Hawk ‘Doc’ — Doyle ‘Doc’ Allsup was Iowa’s athletic trainer for the ‘Ironmen’ and Rose Bowl champs of the 1950s

Iowa athletic trainer Doyle “Doc” Allsup (center) flanked by Hawkeyes Don Norton (No. 89) and Ray Jauch (No. 46) in 1958 or 1959.

 

Jan/Feb 2024 (Volume 16, Issue 1)

 

By Mark Petersen

 

While today’s University of Iowa student-athletes reap benefits from the modernization of sports training, one man was largely responsible for keeping Hawkeyes in the arena of competition with little more than tape, elbow grease and a “can-do” attitude. His name? Doyle “Doc” Allsup. He served as the first full-time athletic trainer at the State University of Iowa (University of Iowa) in Iowa City from 1939 to 1960. 

 

Known as “Doc” or “The Thin Man” by those who worked with him, the lanky Allsup weighed — at most — 130 pounds and stood nearly six feet tall. But he was considered by coaches and players a man of solid judgement and his work carried weight.

 

Allsup was born on April 14, 1902, in Delta, located in Keokuk County. He was the son of Albert and Margaret (Utterback) Allsup. When he was a young child his family moved to Oskaloosa, where he grew up and graduated from high school.
◇ ◇ ◇ ◇ ◇ ◇ ◇
WORK ITEM A:
Based on the article on Doyle Allsup, say whether each statement agrees with it. Answer yes or no, and quote the words of the article that decide it.
(i) Allsup was the first full-time athletic trainer at the State University of Iowa, serving from 1939 to 1960.
(ii) Allsup weighed about 160 pounds.
(iii) Allsup was born in Oskaloosa.
WORK ITEM B:
Echo the part of the article on Doyle Allsup that opens with the words containing "While today’s University" and closes with "from high school.", copying it word for word.
Rely only on the text above, not on outside knowledge.

RECORDS PROVIDED:
◇ ◇ ◇ ◇ ◇ ◇ ◇
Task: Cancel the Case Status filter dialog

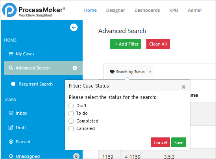Action: pos(161,143)
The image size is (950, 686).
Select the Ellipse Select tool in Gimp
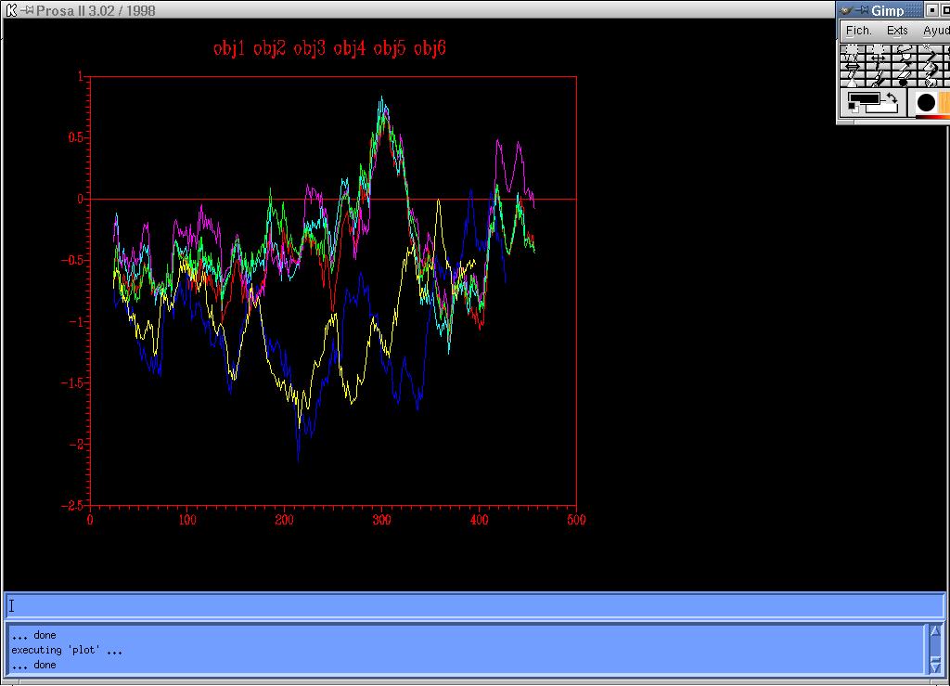878,51
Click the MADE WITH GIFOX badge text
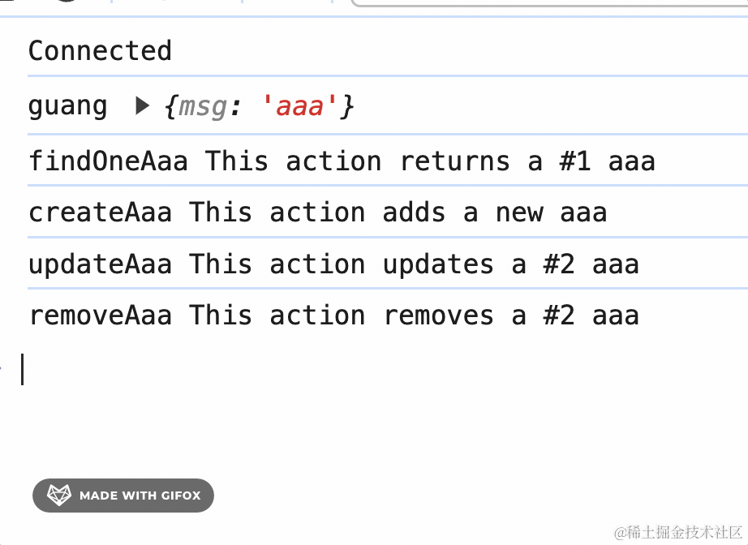Image resolution: width=748 pixels, height=545 pixels. click(x=140, y=496)
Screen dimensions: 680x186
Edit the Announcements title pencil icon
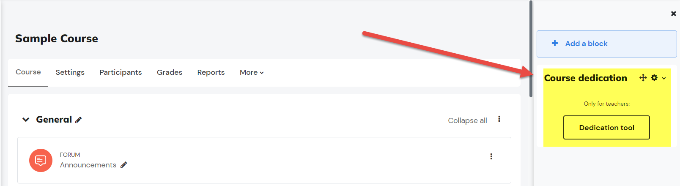pos(123,165)
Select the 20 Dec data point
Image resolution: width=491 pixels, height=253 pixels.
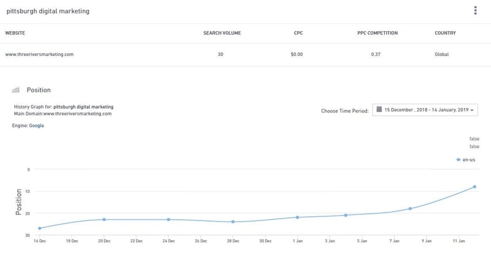104,219
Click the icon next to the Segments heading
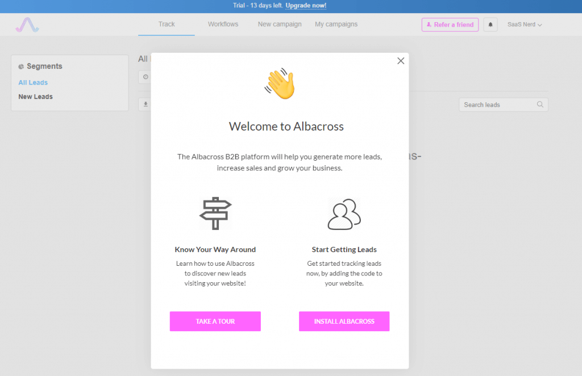582x376 pixels. click(x=20, y=66)
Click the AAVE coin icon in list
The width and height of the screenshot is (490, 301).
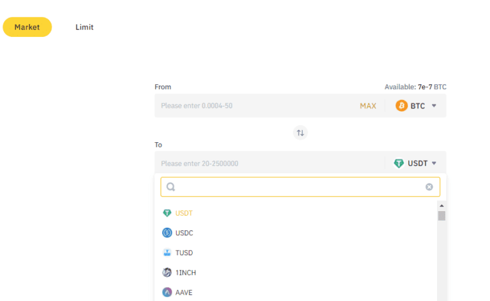click(167, 292)
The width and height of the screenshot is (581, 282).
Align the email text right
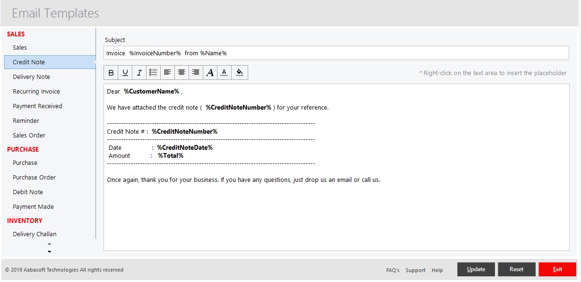[196, 72]
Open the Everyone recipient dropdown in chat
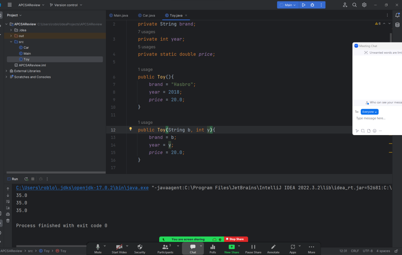This screenshot has width=402, height=255. (x=369, y=112)
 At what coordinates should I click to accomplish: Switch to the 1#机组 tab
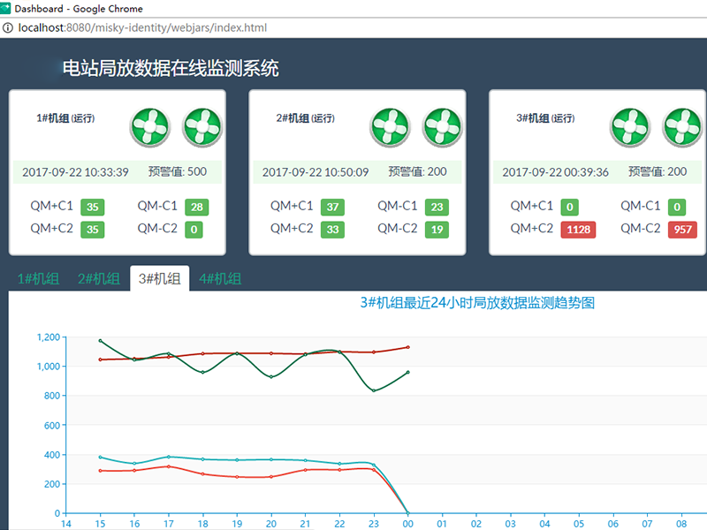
◇ ◇ ◇ ◇ ◇ ◇ ◇
TASK SOLUTION A:
(i) Yes: "He served as the first full-time athletic trainer at the State University of Iowa (University of Iowa) in Iowa City from 1939 to 1960."
(ii) No: "the lanky Allsup weighed — at most — 130 pounds"
(iii) No: "Allsup was born on April 14, 1902, in Delta, located in Keokuk County."

TASK SOLUTION B:
While today’s University of Iowa student-athletes reap benefits from the modernization of sports training, one man was largely responsible for keeping Hawkeyes in the arena of competition with little more than tape, elbow grease and a “can-do” attitude. His name? Doyle “Doc” Allsup. He served as the first full-time athletic trainer at the State University of Iowa (University of Iowa) in Iowa City from 1939 to 1960. 

 

Known as “Doc” or “The Thin Man” by those who worked with him, the lanky Allsup weighed — at most — 130 pounds and stood nearly six feet tall. But he was considered by coaches and players a man of solid judgement and his work carried weight.

 

Allsup was born on April 14, 1902, in Delta, located in Keokuk County. He was the son of Albert and Margaret (Utterback) Allsup. When he was a young child his family moved to Oskaloosa, where he grew up and graduated from high school.